Pour compliquer encore un peu plus la situation, le Hamas rappelle qu'il a remporté les dernières élections législatives, organisées en 2006, et qu'il est donc le représentant légitime du peuple palestinien. Si elle est le seul gouvernement reconnu et soutenu financièrement par la communauté internationale, l'Autorité palestinienne ne gouverne plus que par décrets, son mandat ayant expiré sans nouveau scrutin, Israël assurant la sécurité en Cisjordanie.

Dans les rues de Gaza, l'initiative d'Abbas est sur toutes les lèvres, mais les opinions varient.

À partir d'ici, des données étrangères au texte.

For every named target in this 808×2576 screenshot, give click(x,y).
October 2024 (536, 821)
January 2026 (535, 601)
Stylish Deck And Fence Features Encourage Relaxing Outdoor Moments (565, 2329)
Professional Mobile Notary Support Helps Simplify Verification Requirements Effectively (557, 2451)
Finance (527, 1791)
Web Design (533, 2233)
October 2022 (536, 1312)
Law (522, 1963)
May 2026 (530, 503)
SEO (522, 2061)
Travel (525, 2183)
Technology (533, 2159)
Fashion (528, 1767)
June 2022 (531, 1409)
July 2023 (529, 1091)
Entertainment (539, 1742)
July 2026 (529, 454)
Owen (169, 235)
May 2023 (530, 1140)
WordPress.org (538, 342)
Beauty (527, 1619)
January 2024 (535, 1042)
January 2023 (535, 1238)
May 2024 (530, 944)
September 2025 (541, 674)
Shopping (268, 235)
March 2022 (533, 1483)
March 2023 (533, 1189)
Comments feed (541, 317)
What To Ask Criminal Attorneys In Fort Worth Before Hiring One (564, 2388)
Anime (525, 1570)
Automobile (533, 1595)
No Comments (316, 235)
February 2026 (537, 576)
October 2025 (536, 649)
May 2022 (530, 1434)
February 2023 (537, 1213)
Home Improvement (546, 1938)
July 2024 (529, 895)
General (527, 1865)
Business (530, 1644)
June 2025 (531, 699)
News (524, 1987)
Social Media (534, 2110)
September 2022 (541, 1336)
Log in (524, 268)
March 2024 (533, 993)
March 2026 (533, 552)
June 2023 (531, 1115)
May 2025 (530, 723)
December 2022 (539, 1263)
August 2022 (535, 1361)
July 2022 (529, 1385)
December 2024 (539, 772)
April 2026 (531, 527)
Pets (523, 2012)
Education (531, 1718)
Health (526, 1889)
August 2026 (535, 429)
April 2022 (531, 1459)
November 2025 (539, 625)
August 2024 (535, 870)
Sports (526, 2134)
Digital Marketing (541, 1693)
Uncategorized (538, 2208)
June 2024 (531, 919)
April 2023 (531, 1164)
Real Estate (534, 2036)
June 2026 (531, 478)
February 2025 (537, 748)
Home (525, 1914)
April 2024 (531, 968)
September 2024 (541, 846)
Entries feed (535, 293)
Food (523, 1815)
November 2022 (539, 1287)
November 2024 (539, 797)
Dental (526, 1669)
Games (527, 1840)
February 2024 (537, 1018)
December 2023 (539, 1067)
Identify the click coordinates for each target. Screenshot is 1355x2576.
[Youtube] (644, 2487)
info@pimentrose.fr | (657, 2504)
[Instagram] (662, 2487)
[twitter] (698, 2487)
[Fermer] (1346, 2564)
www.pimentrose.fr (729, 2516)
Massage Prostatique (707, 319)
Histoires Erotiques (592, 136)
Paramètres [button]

Awny Ouda, étudiant de 23 ans à l'université islamique de Gaza, ne veut pas d'un Etat basé sur les frontières de 1967. "Abbas veut donner les restes de notre terre et de nos droits sur un plateau d'argent à l'occupation", estime-t-il. "Reconnaître l'Etat palestinien sur les frontières de 1967 nous empêcherait de revenir à nos terres de 1948".

Rawan Hassan, un professeur de 42 ans, évoque, lui, "une mesure cosmétique". Mais Zouheïr Hamdane, un serveur de 25 ans, pense que les Palestiniens n'ont plus rien à perdre et qu'ils attirent au moins l'attention internationale. "Ces dernières semaines, le monde a cherché à comprendre ce qui se passe, et c'est quelque chose de rare de voir le nom de Palestine à la télévision sans lien avec la violence et le sang", dit-il.

Si l'initiative d'Abbas ne devrait pas modifier sensiblement la vie quotidienne dans les territoires palestiniens, même en cas d'issue positive, Bassam Zoubaïdeh, professeur à l'université de Bir Zeït, préfère pour sa part insister sur les "messages importants" délivrés par le président de l'Autorité palestinienne.

"Le message important est à destination des Palestiniens à l'intérieur du pays: il ne transige pas véritablement sur les enjeux principaux, à savoir qu'aller aux Nations unies n'est pas une fin en soi", a-t-il expliqué samedi lors d'une manifestation palestinienne au point de passage de Kalandia, à Jérusalem. "C'est un homme qui a promis que le processus serait long, et il continuera ce processus, que ce soit par le biais de l'ONU ou après, en capitalisant sur cette initiative, jusqu'à la matérialisation d'un Etat".